> HOW TO COMPLETE THIS TASK
Below is a block of data; give all of it again word for word.
◆ ◆ ◆ ◆
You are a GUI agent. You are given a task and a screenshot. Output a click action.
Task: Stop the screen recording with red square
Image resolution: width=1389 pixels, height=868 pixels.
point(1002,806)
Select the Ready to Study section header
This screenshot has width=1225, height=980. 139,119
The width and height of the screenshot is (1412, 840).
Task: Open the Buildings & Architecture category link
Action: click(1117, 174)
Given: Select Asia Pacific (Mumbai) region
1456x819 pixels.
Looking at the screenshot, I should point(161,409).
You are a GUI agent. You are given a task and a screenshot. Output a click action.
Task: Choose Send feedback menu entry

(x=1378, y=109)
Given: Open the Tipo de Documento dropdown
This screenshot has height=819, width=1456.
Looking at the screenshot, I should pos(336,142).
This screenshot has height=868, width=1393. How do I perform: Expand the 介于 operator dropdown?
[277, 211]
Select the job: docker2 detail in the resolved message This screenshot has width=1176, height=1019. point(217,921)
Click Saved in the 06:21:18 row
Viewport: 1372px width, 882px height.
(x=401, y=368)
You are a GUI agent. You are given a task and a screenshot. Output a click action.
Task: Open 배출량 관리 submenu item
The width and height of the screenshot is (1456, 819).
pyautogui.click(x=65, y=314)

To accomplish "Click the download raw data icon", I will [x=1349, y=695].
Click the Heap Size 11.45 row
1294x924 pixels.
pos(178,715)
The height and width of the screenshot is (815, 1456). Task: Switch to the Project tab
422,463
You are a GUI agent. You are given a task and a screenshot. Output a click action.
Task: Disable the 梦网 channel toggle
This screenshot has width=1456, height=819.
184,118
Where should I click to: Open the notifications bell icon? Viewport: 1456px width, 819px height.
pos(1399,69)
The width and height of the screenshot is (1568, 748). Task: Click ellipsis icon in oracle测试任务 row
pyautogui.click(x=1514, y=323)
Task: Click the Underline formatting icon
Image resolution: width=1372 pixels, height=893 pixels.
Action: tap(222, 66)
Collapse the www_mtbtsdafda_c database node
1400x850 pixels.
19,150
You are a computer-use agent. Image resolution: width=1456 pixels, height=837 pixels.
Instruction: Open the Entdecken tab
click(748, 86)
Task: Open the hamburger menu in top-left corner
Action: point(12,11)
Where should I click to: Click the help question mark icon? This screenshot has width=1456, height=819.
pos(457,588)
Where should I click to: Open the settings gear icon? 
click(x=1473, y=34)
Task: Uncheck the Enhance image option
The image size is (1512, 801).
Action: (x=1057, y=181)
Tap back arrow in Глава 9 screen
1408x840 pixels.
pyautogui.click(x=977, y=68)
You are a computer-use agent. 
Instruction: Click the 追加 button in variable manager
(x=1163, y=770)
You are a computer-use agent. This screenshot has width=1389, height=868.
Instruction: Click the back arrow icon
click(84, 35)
◆ ◆ ◆ ◆
> TASK SOLUTION
You are a GUI agent. You are given a task and a screenshot. Output a click action.
Task: Stop the screen recording with red square
Image resolution: width=1389 pixels, height=868 pixels.
point(1002,806)
Select the Ready to Study section header
This screenshot has width=1225, height=980. 139,119
The width and height of the screenshot is (1412, 840).
Task: Open the Buildings & Architecture category link
Action: click(1117, 174)
Given: Select Asia Pacific (Mumbai) region
1456x819 pixels.
Looking at the screenshot, I should point(161,409).
You are a GUI agent. You are given a task and a screenshot. Output a click action.
Task: Choose Send feedback menu entry

(x=1378, y=109)
Given: Open the Tipo de Documento dropdown
This screenshot has height=819, width=1456.
Looking at the screenshot, I should pos(336,142).
This screenshot has height=868, width=1393. How do I perform: Expand the 介于 operator dropdown?
[277, 211]
Select the job: docker2 detail in the resolved message This screenshot has width=1176, height=1019. point(217,921)
Click Saved in the 06:21:18 row
Viewport: 1372px width, 882px height.
(x=401, y=368)
You are a GUI agent. You are given a task and a screenshot. Output a click action.
Task: Open 배출량 관리 submenu item
The width and height of the screenshot is (1456, 819).
pyautogui.click(x=65, y=314)

To accomplish "Click the download raw data icon", I will [x=1349, y=695].
Click the Heap Size 11.45 row
1294x924 pixels.
pos(178,715)
The height and width of the screenshot is (815, 1456). Task: Switch to the Project tab
422,463
You are a GUI agent. You are given a task and a screenshot. Output a click action.
Task: Disable the 梦网 channel toggle
This screenshot has width=1456, height=819.
184,118
Where should I click to: Open the notifications bell icon? Viewport: 1456px width, 819px height.
pos(1399,69)
The width and height of the screenshot is (1568, 748). Task: Click ellipsis icon in oracle测试任务 row
pyautogui.click(x=1514, y=323)
Task: Click the Underline formatting icon
Image resolution: width=1372 pixels, height=893 pixels.
Action: tap(222, 66)
Collapse the www_mtbtsdafda_c database node
1400x850 pixels.
19,150
You are a computer-use agent. Image resolution: width=1456 pixels, height=837 pixels.
Instruction: Open the Entdecken tab
click(748, 86)
Task: Open the hamburger menu in top-left corner
Action: point(12,11)
Where should I click to: Click the help question mark icon? This screenshot has width=1456, height=819.
pos(457,588)
Where should I click to: Open the settings gear icon? 
click(x=1473, y=34)
Task: Uncheck the Enhance image option
The image size is (1512, 801).
Action: (x=1057, y=181)
Tap back arrow in Глава 9 screen
1408x840 pixels.
pyautogui.click(x=977, y=68)
You are a computer-use agent. 
Instruction: Click the 追加 button in variable manager
(x=1163, y=770)
You are a computer-use agent. This screenshot has width=1389, height=868.
Instruction: Click the back arrow icon
click(84, 35)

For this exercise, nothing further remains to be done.